カラインはたとえ消耗戦になろうとも重装鎧で武装するゆえ有利であると判断していた。
「くっ! 鎧を削がれる!」
青蛇が魔具ですらある白鎧を食いちぎる。さらにだ。鎖というものは皮膚を挟むことがあり、タイミングと力の入り具合では、肉ごと削ぐことがある。驚愕すべきことにそれが鎧に対して起こる。付与魔法で強化されたはずの、この鎧を削ぐのだ。
青鎖がカラインの白鎧を削り薙ぐ!
まさにそれは魔の青鎖!
白と青の軌跡が激しく走り、何合、何十合、何百合の斬撃が飛び交い、火花と金属片が飛び散った。
(くっ! 判断を違えた! 剣の方が持たぬ!)
カラインは後悔した。大剣の刃こぼれがひどい。がりがりと削られる。
(飛行を使った突撃に? いや、技量でなく、鎧に頼るほど、私は魔具に染まったのか!)
カラインは自嘲の念を禁じえず、ふいに、それが起きた。
(緩んだ! 三匹に!)
襲いかかる青蛇が三匹になった。蛇の猛攻が少し緩む。その激戦の間にできた糸筋に近い空白の刹那をカラインは見逃さなかった。

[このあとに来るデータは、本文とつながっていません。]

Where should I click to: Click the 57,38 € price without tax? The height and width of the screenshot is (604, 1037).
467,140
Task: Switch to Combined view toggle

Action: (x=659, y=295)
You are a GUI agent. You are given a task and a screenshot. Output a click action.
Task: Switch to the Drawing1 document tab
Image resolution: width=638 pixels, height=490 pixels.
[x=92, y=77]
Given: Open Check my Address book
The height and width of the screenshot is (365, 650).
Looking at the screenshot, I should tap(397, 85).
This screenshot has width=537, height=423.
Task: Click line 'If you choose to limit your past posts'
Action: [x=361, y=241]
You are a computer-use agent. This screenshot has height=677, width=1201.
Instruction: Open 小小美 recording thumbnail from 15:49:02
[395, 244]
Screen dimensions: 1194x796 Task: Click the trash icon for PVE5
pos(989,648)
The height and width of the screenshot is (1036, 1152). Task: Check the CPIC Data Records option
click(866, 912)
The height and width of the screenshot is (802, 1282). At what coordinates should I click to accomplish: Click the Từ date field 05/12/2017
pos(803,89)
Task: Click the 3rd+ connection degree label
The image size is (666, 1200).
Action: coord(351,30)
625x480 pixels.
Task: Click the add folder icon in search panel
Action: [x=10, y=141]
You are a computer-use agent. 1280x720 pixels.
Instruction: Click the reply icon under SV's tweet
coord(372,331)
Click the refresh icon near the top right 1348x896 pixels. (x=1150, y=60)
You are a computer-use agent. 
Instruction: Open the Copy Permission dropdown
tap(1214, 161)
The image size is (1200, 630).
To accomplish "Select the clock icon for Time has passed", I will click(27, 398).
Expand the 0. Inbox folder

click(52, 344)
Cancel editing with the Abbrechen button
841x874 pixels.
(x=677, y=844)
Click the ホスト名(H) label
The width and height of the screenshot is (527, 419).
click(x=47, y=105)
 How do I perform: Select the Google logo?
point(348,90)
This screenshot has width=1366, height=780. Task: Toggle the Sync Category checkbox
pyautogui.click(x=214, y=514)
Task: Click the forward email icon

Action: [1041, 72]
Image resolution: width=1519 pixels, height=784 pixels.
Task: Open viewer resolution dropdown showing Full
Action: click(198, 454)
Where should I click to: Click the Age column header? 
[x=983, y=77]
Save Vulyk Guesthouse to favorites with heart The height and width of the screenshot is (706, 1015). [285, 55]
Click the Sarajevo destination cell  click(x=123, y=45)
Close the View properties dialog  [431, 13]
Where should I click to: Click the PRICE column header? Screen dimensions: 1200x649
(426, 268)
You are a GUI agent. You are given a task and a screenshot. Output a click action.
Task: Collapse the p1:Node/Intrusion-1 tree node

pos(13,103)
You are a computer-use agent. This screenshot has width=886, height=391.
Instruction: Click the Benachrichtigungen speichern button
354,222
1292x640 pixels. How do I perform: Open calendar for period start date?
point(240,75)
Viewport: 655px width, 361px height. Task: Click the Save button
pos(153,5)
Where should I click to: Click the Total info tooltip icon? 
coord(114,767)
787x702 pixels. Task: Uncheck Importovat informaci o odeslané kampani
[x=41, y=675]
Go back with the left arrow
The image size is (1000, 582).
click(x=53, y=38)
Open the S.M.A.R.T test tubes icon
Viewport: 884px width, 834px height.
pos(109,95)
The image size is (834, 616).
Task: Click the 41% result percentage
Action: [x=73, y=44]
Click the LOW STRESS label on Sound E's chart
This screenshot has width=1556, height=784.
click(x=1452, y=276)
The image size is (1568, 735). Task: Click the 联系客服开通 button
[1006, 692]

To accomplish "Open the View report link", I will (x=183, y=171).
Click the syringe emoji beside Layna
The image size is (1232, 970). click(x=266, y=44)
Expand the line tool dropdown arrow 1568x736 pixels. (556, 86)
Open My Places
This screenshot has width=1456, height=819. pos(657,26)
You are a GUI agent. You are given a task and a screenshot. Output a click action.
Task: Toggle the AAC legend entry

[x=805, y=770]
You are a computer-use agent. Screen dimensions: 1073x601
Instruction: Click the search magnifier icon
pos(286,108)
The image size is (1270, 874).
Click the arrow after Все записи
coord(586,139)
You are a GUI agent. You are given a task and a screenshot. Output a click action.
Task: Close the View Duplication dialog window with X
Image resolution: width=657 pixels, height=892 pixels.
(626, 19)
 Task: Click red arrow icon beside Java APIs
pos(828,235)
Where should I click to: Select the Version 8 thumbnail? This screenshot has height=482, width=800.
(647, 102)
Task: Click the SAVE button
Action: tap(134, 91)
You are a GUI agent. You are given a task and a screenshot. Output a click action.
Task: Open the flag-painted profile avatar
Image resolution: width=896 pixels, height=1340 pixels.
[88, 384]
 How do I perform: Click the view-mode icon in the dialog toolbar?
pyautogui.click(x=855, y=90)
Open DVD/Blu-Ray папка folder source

カラインは渾身と電撃の力を込め、龍首ミールレの首を狙い大剣を走らせた。
「むっ! スキルで、手を、鉄に包んだか!」
衝撃と共に大剣は龍首ミールレの金属に包まれた鉄色の手によって防ぎ掴まれた。
「まだ、本当に、やるのかね?」
龍首ミールレに問われ、カラインは怯んだ。凶悪な視線だ。眼光は仮面で隠れて見えぬのにこの圧力。絶対的捕食者である蛇か竜かにでもひと睨みされた重圧に似ていた。
(この男、全力で戦っていいのかと、問うているのか? これで……まだ?)
とカラインはこの戦闘中いなくなった青蛇の行方を探った。紅い美女によって一方的に殴られている骸骨のようなものを青蛇が引っ張り逃がしてやっていた。
「あれは……トランか? 敵であるトランを救ったのか?」
大剣を握る力が緩む。
「……私の敗北だ。この状況で救う、私では到底勝てそうにない。好きにしろ」
カラインは大剣を放り投げ膝をおった。
「本当にいいのか?」
「……ここまでして、お前はその場を一度も動いてない……」
そう、龍首ミールレは動かない。力量の差がありすぎる。
「その鎧は封じる」
龍首ミールレはフォーブラの刻印を輝かせも、動かない。